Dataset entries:
++++++++

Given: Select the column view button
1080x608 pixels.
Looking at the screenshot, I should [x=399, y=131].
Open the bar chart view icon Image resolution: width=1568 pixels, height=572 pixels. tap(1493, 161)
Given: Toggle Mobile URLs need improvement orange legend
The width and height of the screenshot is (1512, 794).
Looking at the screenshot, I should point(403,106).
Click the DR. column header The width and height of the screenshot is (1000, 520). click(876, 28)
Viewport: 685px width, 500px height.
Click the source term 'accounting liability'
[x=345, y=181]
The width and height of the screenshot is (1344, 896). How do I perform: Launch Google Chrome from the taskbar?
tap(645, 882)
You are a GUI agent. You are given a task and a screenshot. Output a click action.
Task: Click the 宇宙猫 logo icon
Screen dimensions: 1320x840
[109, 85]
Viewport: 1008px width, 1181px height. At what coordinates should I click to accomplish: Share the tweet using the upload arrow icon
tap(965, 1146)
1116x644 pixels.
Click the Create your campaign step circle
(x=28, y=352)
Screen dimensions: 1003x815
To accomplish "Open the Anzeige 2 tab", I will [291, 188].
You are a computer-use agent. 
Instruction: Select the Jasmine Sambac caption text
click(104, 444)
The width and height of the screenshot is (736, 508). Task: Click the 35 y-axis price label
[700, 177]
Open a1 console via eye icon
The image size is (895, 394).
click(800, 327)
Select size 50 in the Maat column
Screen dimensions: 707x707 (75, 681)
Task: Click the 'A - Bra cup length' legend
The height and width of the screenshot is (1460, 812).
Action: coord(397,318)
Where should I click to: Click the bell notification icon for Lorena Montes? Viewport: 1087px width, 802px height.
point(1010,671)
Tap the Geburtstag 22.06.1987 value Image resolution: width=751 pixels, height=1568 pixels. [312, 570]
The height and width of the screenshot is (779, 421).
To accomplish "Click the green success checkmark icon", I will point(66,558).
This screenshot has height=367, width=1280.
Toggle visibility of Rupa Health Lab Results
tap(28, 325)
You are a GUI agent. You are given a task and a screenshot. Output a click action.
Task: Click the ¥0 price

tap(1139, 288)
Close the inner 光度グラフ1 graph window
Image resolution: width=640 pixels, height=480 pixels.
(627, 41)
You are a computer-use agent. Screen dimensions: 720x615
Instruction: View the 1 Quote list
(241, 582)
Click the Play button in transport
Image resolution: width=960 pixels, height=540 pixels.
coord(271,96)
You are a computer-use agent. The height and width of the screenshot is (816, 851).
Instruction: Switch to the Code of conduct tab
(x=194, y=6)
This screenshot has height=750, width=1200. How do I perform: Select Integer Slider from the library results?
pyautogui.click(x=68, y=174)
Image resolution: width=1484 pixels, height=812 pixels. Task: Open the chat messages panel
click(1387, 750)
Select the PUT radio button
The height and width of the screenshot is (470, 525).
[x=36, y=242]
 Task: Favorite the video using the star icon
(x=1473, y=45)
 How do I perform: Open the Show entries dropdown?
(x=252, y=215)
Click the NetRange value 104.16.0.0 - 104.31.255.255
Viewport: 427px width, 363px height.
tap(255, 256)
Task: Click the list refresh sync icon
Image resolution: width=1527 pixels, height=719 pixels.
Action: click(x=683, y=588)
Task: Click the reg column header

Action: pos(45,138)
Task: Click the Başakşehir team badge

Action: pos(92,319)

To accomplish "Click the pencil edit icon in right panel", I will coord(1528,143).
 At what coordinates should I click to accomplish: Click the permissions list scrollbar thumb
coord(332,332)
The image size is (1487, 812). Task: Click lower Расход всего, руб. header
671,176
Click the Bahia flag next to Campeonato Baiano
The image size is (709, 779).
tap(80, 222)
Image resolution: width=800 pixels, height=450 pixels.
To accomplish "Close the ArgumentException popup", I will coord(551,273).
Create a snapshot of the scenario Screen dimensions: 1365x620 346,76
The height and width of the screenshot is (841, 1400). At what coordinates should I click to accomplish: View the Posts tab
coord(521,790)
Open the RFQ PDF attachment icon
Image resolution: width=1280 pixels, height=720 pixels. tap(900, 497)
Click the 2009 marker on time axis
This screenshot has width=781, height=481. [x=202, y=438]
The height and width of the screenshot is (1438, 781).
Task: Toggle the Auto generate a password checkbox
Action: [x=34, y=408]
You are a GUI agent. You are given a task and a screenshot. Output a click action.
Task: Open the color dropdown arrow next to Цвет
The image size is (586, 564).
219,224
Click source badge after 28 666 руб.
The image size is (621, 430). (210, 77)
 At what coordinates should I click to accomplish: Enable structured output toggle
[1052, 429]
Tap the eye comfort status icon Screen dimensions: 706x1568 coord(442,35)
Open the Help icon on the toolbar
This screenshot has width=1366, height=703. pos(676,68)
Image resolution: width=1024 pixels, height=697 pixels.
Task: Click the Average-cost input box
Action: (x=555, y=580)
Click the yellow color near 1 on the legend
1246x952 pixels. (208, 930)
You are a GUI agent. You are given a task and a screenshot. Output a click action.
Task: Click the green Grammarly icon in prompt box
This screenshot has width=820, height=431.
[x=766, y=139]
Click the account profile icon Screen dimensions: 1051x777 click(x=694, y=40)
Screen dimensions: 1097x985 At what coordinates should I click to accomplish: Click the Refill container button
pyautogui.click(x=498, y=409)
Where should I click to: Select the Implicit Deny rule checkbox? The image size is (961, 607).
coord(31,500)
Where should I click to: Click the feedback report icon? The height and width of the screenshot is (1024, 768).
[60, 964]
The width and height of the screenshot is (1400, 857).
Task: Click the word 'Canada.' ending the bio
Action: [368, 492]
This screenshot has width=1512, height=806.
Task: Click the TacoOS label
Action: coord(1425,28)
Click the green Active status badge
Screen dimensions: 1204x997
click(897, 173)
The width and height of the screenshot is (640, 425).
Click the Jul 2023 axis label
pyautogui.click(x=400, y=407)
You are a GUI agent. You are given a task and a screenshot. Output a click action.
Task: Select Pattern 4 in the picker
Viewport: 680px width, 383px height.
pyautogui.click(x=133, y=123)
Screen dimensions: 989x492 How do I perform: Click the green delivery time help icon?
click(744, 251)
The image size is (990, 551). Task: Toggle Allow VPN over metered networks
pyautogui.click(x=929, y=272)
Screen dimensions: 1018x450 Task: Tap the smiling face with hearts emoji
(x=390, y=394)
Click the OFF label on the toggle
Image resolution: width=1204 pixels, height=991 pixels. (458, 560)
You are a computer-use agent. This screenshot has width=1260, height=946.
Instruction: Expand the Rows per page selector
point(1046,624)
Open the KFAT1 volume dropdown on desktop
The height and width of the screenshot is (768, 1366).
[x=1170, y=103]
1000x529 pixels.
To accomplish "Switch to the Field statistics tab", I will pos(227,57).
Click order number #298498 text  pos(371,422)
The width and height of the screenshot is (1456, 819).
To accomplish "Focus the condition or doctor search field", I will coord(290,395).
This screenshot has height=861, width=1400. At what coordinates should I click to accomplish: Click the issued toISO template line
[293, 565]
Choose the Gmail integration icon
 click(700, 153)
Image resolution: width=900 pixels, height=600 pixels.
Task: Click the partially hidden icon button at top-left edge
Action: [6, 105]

++++++++

- **YOUR OBJECTIVE**
Look through the entries above, and wherever a line holds the string "status", copy it.

- **RESULT FOR THIS TASK**
Tap the eye comfort status icon Screen dimensions: 706x1568 coord(442,35)
Click the green Active status badge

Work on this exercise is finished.